Add spidra to your list of dependencies in mix.exs:

def deps do
  [
    {:spidra, "~> 0.1.0"}
  ]
end

Then run mix deps.get in your terminal.

Get your API key from app.spidra.io under Settings → API Keys. Store it as an environment variable — never hardcode it in source.

Requirements

Elixir 1.14 or later
A Spidra API key (sign up free)

Getting started

# Initialize your configuration
config = Spidra.Config.new(api_key: "spd_YOUR_API_KEY")

From here you access everything through Spidra.Scrape, Spidra.Batch, Spidra.Crawl, Spidra.Logs, and Spidra.Usage.

Scraping

All scrape jobs run asynchronously on the Spidra platform. Spidra.Scrape.run/3 submits a job and polls until it finishes. If you need more control, use submit/2 and get/2 directly. Up to 3 URLs can be passed per request and they are processed in parallel.

Basic scrape

Submit a scrape job and wait for results.

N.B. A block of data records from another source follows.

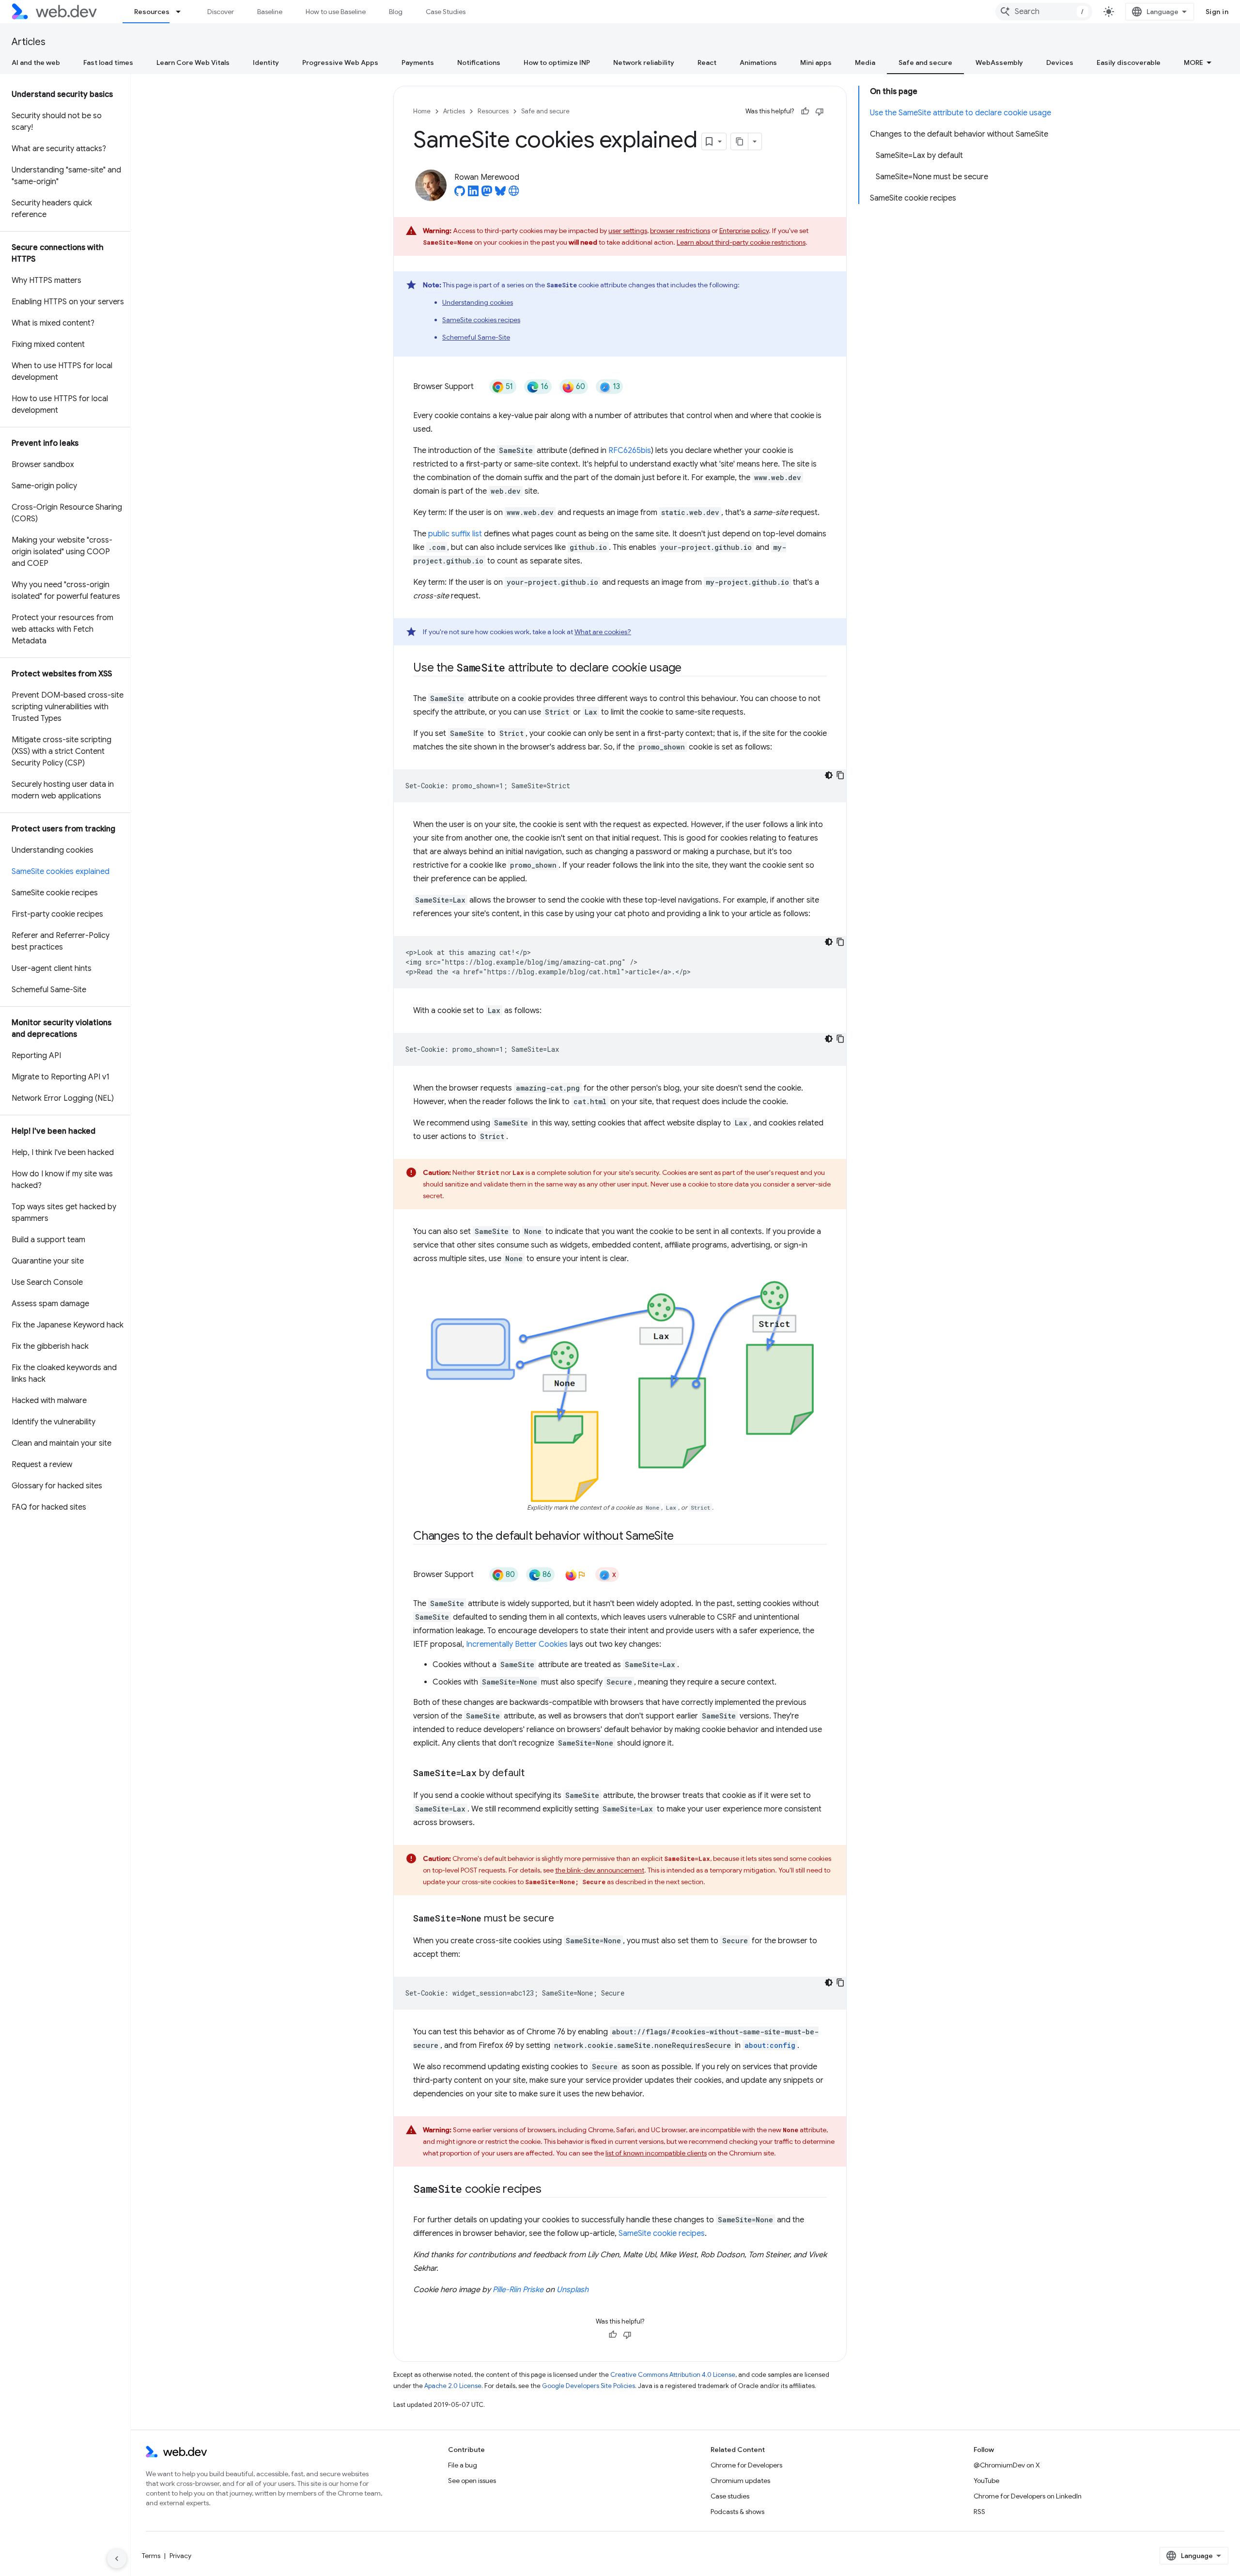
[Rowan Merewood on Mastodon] (486, 194)
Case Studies (445, 11)
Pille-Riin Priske (518, 2290)
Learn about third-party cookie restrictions (741, 242)
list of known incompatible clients (656, 2153)
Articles (29, 42)
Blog (396, 11)
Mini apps (816, 62)
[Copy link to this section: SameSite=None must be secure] (563, 1919)
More (1193, 62)
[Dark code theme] (829, 775)
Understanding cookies (477, 302)
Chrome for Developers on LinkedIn (1028, 2496)
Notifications (478, 62)
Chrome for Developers (746, 2465)
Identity (266, 62)
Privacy (180, 2556)
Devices (1059, 62)
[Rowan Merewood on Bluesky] (500, 194)
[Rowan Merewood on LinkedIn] (473, 194)
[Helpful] (805, 111)
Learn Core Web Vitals (193, 62)
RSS (979, 2511)
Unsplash (573, 2290)
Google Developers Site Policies (588, 2386)
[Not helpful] (819, 111)
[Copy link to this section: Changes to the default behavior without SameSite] (682, 1537)
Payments (418, 62)
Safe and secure (925, 62)
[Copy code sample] (840, 775)
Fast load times (108, 62)
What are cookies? (602, 631)
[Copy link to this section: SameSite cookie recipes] (550, 2190)
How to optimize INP (557, 62)
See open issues (472, 2480)
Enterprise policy (744, 230)
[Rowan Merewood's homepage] (514, 194)
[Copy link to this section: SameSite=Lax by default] (533, 1774)
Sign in (1217, 11)
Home (422, 111)
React (707, 62)
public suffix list (455, 534)
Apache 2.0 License (452, 2386)
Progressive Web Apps (340, 62)
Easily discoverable (1129, 62)
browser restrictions (680, 230)
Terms (151, 2556)
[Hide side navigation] (116, 2558)
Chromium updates (740, 2480)
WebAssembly (999, 62)
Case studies (730, 2496)
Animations (758, 62)
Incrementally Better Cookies (517, 1644)
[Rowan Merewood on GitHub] (459, 194)
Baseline (269, 11)
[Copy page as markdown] (739, 141)
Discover (220, 11)
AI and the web (36, 62)
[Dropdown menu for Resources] (183, 11)
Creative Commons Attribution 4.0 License (672, 2375)
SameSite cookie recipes (662, 2233)
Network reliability (643, 62)
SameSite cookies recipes (481, 319)
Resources (152, 11)
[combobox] (1043, 11)
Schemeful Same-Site (476, 337)
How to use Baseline (336, 11)
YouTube (986, 2480)
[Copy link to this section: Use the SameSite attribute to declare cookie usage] (690, 668)
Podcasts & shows (737, 2511)
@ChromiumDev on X (1007, 2465)
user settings (627, 230)
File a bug (462, 2465)
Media (865, 62)
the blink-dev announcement (599, 1870)
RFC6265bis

{:ok, job} = Spidra.Scrape.run(config, %{
  urls: [%{url: "https://example.com/pricing"}],
  prompt: "Extract all pricing plans with name, price, and included features",
  output: "json"
})

IO.inspect(job["result"]["content"])
# "{ \"plans\": [{ \"name\": \"Starter\", \"price\": \"$9/mo\", \"features\": [...] }, ...] }"

Parameters

Parameter	Type	Description
`urls`	list	Up to 3 URL maps. Each takes a `url` key and optional `actions` list
`prompt`	string	AI extraction instruction
`output`	string	`"markdown"` (default) or `"json"`
`schema`	map	JSON Schema for guaranteed output shape (use with `output: "json"`)
`use_proxy`	boolean	Route through a residential proxy
`proxy_country`	string	Two-letter country code, e.g. `"us"`, `"de"`, `"jp"`
`extract_content_only`	boolean	Strip navigation, ads, and boilerplate before AI extraction
`screenshot`	boolean	Capture a screenshot of the page
`full_page_screenshot`	boolean	Capture a full-page (scrolled) screenshot
`cookies`	string	Raw `Cookie` header string for authenticated pages

Fire-and-forget approach

Use submit/2 and get/2 when you want to manage polling yourself.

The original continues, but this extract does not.